> _TASK INSTRUCTIONS_: Each line of the data has to be transcribed exactly.

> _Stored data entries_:
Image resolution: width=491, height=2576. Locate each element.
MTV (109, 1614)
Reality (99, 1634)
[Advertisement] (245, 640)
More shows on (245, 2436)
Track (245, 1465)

> _FINISHED TASK_:
Image resolution: width=491, height=2576. Locate each element.
MTV (109, 1614)
Reality (99, 1634)
[Advertisement] (245, 640)
More shows on (245, 2436)
Track (245, 1465)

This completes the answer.